You can get a bad taste due to the discharge of pus from the tissues to the mouth, especially in cases of pericoronitis and periodontal abscesses, and this outflow of pus may be accompanied by blood.
Due to inflammation, the gum enlarges and turns red. When a periodontal abscess has advanced enough, it can produce destruction of the bone that supports the tooth, so it begins to have mobility.
In the periodical abscess, when the infection has long been present, it begins to produce a destruction of the bone until it reaches the gum, forming a red bulge through which the pus escapes. This path from the infection to the gum is called a “fistula” and its appearance is related to a momentary relief of pain.
Complications of the dental abscess
When the abscess is not controlled, the affected person may develop fever and inflammation of the lymph nodes.
In the most severe cases, the infection can spread to other regions through muscle fibers or cause inflammation of a wide area of the face, producing a cervicofacial cellulitis. A very rare situation is the spread of infection through the blood and causing infection of other tissues (sepsis).

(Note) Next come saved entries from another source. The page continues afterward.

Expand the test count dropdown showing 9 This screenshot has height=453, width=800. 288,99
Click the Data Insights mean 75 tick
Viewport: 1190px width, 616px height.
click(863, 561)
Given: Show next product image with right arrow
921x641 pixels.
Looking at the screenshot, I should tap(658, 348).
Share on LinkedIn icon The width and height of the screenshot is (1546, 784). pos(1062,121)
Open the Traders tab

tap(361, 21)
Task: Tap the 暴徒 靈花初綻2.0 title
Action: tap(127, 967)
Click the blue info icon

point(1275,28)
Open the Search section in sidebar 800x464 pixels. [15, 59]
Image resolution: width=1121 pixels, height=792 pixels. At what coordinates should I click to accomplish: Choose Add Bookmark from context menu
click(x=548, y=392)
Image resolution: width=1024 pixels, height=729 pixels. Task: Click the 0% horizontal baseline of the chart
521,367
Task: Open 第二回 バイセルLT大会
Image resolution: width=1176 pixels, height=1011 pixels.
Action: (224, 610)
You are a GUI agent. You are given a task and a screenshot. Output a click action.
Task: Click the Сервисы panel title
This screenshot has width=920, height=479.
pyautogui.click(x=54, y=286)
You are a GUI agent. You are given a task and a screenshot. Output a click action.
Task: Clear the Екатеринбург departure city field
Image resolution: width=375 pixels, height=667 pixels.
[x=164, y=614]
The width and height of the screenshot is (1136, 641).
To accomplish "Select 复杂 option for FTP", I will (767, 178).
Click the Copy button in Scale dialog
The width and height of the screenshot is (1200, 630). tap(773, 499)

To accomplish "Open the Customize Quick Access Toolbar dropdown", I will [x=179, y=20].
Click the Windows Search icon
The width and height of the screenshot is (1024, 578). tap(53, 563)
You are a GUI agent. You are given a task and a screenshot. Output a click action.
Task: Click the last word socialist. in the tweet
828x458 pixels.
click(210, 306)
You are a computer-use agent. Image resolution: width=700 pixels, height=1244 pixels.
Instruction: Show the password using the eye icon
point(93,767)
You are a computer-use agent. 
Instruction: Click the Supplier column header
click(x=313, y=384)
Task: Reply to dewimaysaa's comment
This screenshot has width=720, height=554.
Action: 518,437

Treatment of dental abscess
It is important to mention that no abscess of dental origin is cured only by the use of antibiotics (even when they help to control it), since it is always necessary to drain the accumulation of pus and eliminate the agent that caused the appearance of the infection. First place. This is done in different ways depending on the type of abscess the person has:
- Periodical abscesses: the tooth must undergo a procedure called endodontic treatment, also known as root canal treatment. This procedure is carried out by a dentist specialist in endodontic and consists in eliminating the dead tissue and infection along the root and bone with the help of substances and antiseptic medicines. Once the ducts and bone have been disinfected, the endodontic seals the entrance to the duct to prevent reinfection.
- Periodontal abscesses: you should see a periodontics. The treatment consists of draining the infection and then a procedure called scaling and root planning, which consists of the removal of plaque and calculation of the roots of the affected tooth, and create a suitable surface for the recovery of the gum.
- Treatment for pericoronaritis: it is carried out by an oral surgeon. In general, this condition is a criterion to opt for the extraction of the wisdom teeth, since although the inflamed tissue can be removed by a procedure called operculectomy, the only definitive treatment for pericoronitis is the extraction of the wisdom teeth.
However, when a tooth affected by an abscess has too extensive destruction of its structure or the surrounding bone and the chances of recovery are few or none, it is necessary to extract it to drain the infection.
We invite you to go to a doctor in the case of presenting any type of condition or discomfort.